Directions for this task
Nothing but the lines from the one with "Instruction: Click the BOT" through the end of the records below should be written out, and each must match word for word.

Saved entries:
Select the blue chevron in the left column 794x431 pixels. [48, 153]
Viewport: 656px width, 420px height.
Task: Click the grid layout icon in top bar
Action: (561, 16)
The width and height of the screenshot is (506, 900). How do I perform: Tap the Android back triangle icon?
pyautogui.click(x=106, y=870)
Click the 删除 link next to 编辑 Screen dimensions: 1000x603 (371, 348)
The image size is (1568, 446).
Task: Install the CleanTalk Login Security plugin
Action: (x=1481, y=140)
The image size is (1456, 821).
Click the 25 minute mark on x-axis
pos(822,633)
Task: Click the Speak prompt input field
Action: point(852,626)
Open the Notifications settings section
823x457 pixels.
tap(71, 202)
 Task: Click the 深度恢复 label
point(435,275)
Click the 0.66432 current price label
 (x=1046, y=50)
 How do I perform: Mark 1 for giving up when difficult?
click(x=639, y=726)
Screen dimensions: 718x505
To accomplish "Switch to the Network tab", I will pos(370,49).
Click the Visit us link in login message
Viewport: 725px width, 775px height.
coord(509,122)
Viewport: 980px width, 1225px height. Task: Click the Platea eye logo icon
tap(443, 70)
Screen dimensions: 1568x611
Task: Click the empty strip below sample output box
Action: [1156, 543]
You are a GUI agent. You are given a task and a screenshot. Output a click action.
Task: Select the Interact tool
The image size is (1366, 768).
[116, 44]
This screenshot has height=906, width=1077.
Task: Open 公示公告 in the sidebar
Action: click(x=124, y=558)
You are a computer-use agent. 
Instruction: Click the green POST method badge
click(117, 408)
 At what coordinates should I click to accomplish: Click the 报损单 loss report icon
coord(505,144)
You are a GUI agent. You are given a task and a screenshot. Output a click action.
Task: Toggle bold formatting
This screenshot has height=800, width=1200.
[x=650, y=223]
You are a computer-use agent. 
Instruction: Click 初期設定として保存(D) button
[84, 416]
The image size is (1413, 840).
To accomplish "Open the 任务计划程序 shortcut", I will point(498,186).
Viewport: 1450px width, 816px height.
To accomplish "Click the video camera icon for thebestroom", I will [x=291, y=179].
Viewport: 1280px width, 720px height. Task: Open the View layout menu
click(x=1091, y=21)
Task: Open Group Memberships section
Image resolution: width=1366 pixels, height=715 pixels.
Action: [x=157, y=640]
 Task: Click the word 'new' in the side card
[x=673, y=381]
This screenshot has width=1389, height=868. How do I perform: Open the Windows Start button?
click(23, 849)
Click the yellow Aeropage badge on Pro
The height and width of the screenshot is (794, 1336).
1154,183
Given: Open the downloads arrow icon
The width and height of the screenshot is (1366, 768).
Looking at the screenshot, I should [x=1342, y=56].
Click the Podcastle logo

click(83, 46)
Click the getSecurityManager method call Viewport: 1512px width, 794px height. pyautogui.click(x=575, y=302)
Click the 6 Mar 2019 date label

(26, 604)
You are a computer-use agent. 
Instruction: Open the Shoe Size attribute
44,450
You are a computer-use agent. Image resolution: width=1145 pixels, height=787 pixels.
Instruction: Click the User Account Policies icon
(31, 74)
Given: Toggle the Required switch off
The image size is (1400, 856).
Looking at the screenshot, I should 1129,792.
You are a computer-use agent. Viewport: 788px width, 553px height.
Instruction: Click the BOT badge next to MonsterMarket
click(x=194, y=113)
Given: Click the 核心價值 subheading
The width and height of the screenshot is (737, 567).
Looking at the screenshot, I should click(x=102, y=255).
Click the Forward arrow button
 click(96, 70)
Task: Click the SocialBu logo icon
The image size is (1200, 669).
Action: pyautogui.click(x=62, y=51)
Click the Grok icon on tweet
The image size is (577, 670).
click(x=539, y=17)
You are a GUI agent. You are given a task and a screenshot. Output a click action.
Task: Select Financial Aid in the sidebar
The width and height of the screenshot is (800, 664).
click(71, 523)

Result of this task
Instruction: Click the BOT badge next to MonsterMarket
click(x=194, y=113)
Given: Click the 核心價值 subheading
The width and height of the screenshot is (737, 567).
Looking at the screenshot, I should click(x=102, y=255).
Click the Forward arrow button
 click(96, 70)
Task: Click the SocialBu logo icon
The image size is (1200, 669).
Action: pyautogui.click(x=62, y=51)
Click the Grok icon on tweet
The image size is (577, 670).
click(x=539, y=17)
You are a GUI agent. You are given a task and a screenshot. Output a click action.
Task: Select Financial Aid in the sidebar
The width and height of the screenshot is (800, 664).
click(71, 523)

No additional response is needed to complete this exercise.